**Work instructions**
What is the count of lines in the data that hold the string "Given"? State the number alone.
-- Listed entries follows --
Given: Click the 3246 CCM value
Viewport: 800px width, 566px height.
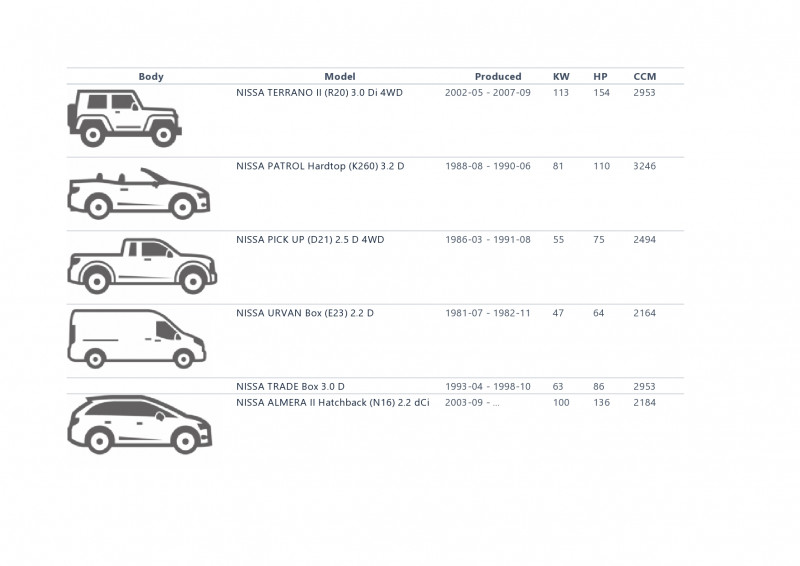Looking at the screenshot, I should pos(644,166).
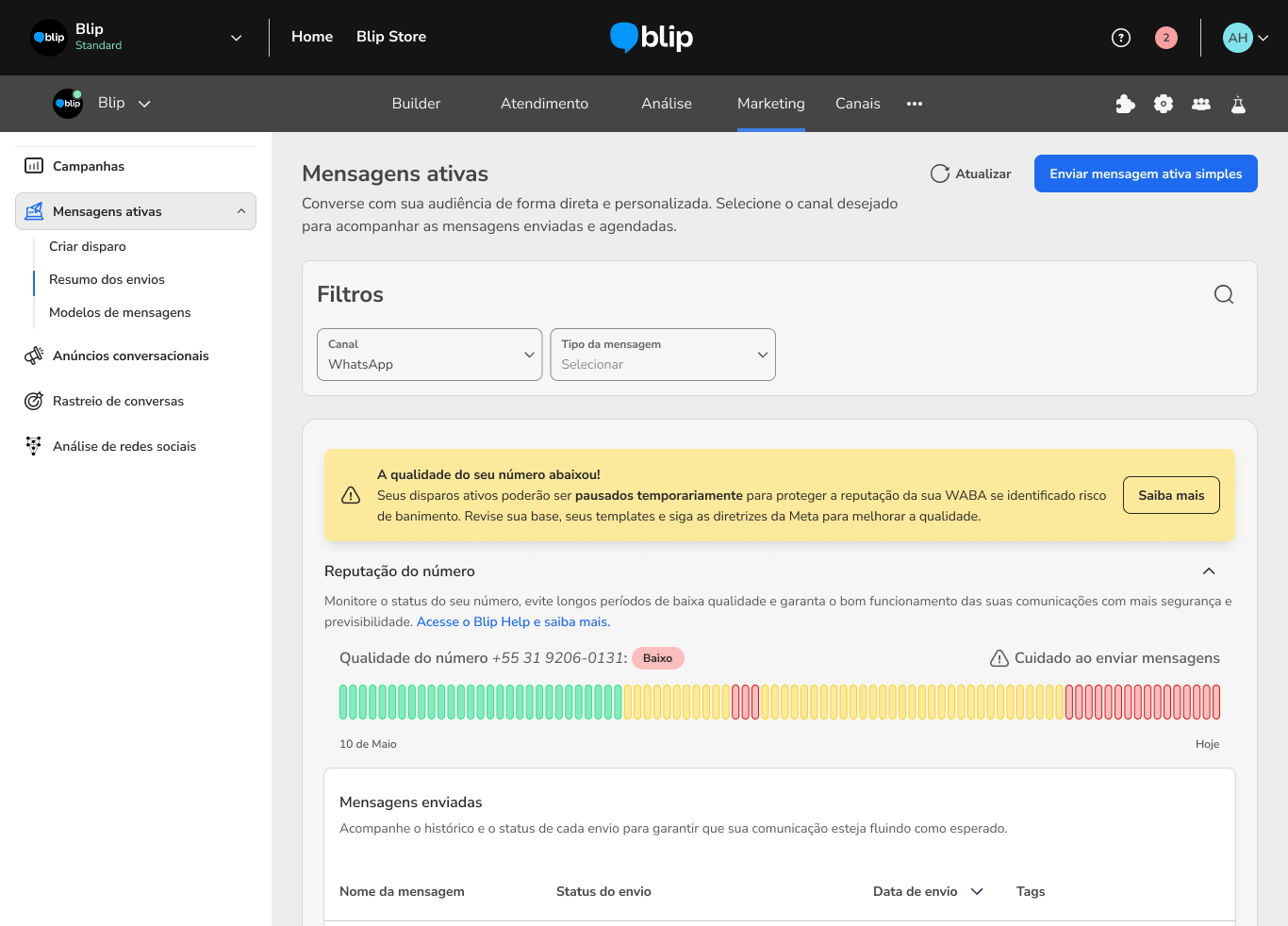Screen dimensions: 1288x926
Task: Switch to the Atendimento tab
Action: 544,104
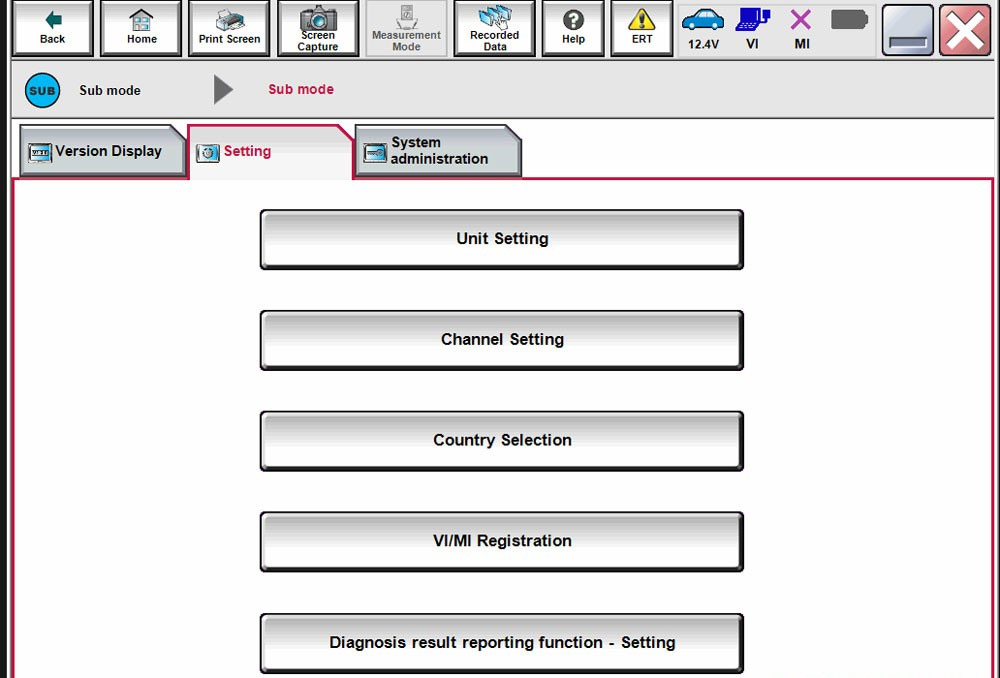This screenshot has height=678, width=1000.
Task: Open the Help function
Action: [x=572, y=27]
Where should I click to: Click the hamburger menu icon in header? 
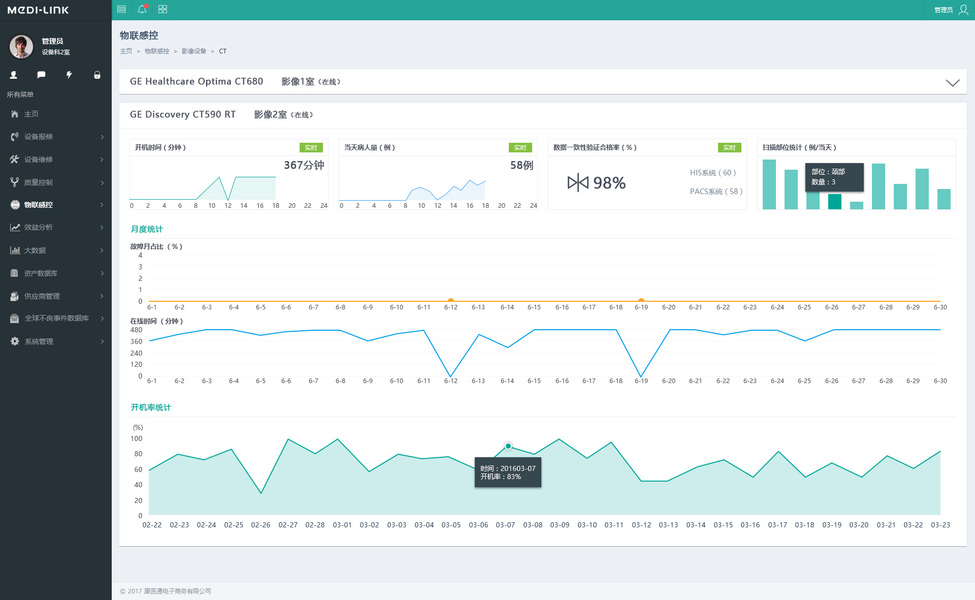coord(121,9)

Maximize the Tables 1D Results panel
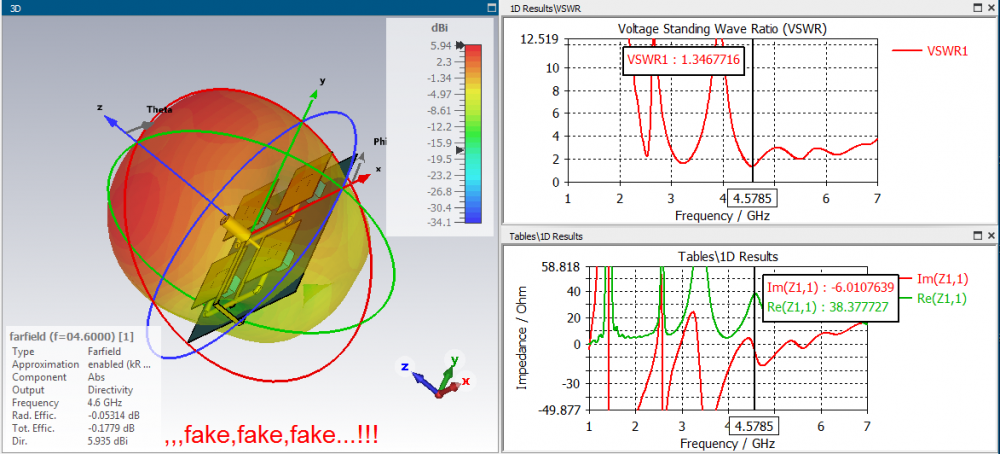978,236
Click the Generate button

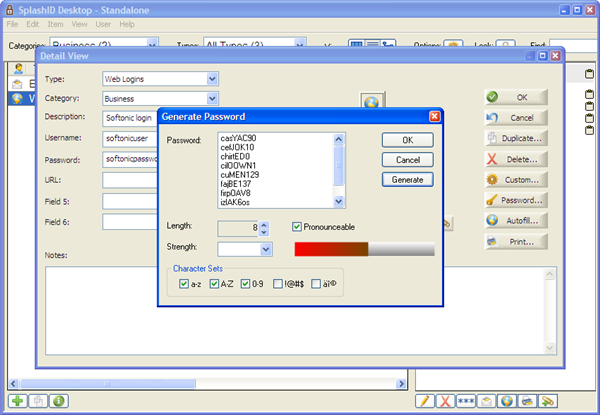406,180
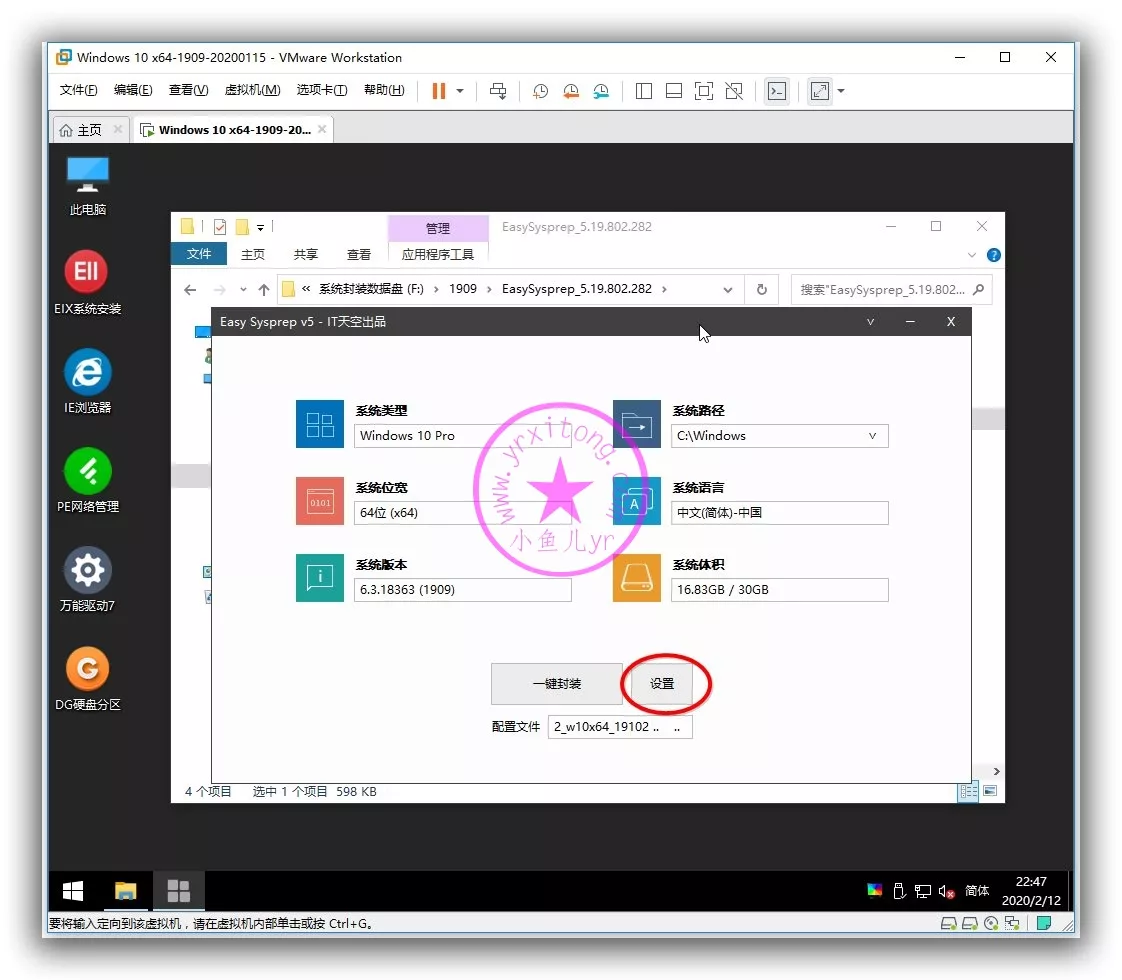Expand the Explorer address bar history dropdown

point(728,290)
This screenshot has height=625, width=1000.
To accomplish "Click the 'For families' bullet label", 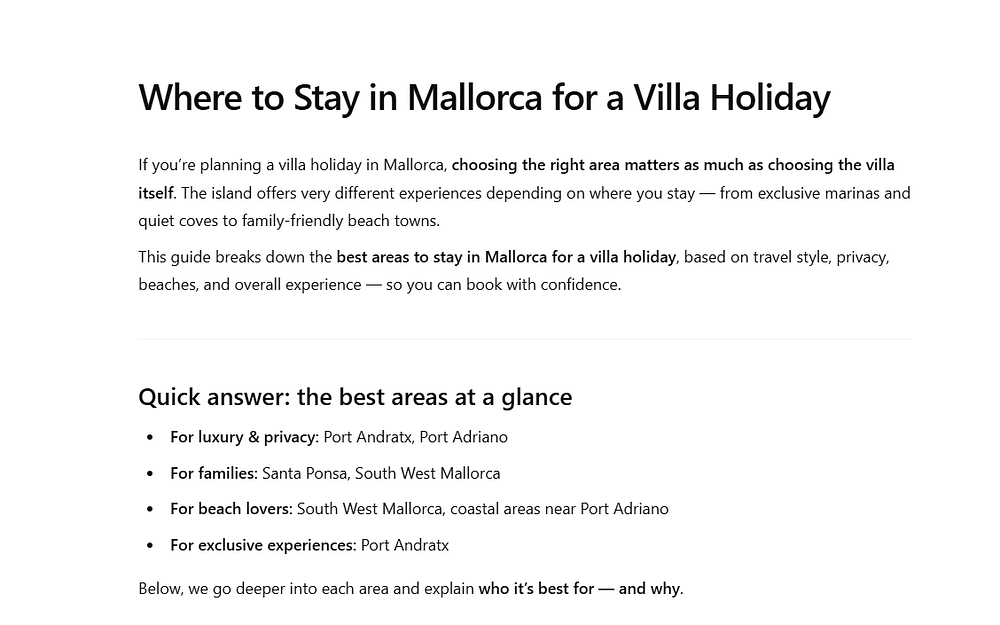I will (x=213, y=473).
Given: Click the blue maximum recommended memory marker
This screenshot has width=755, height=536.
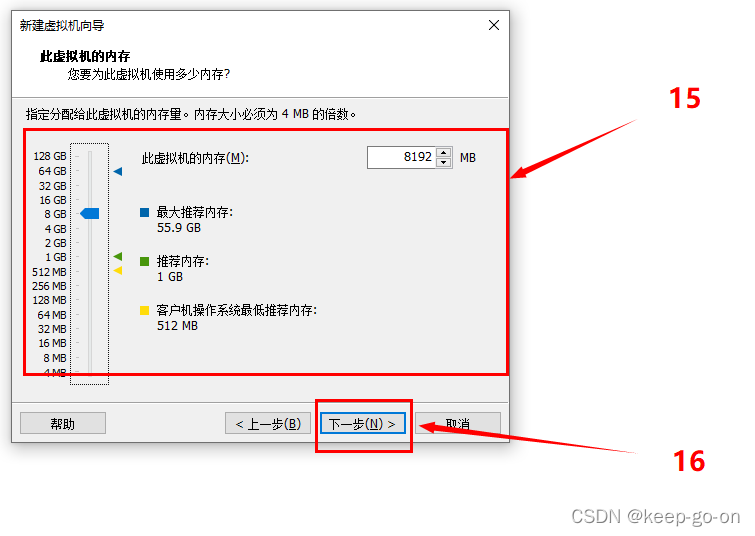Looking at the screenshot, I should 118,171.
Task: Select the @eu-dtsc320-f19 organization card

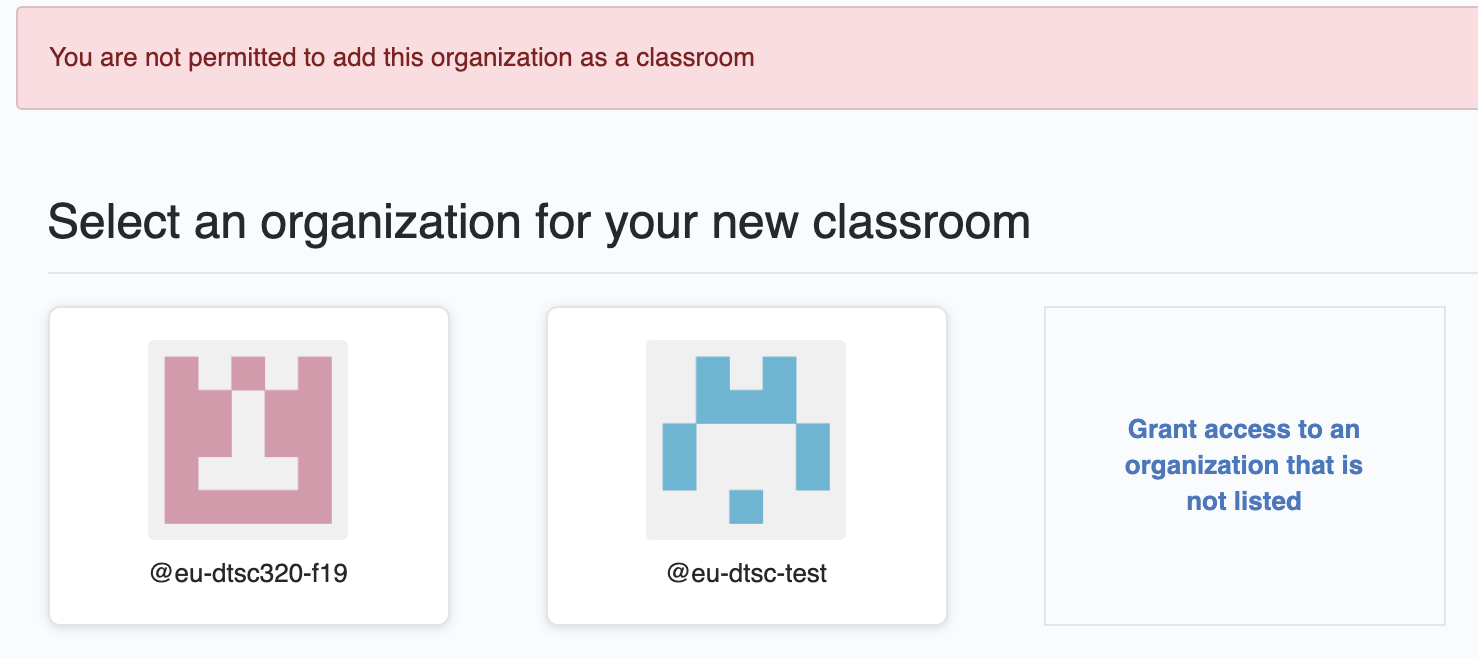Action: click(x=248, y=465)
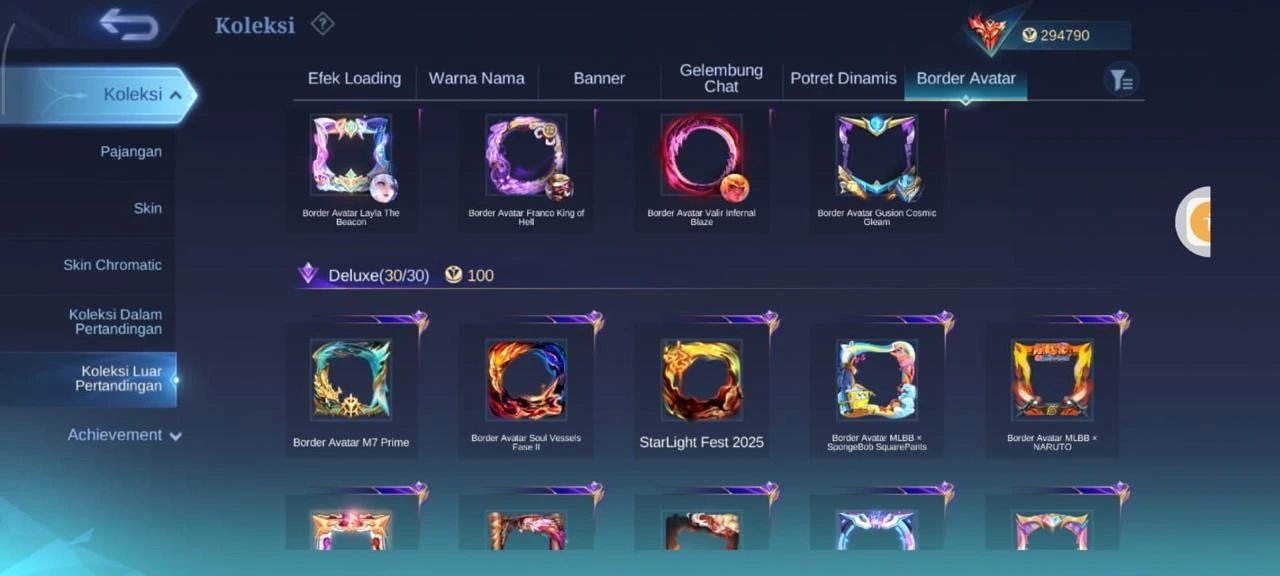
-- Listed entries concluded --
**Solution for this task**
2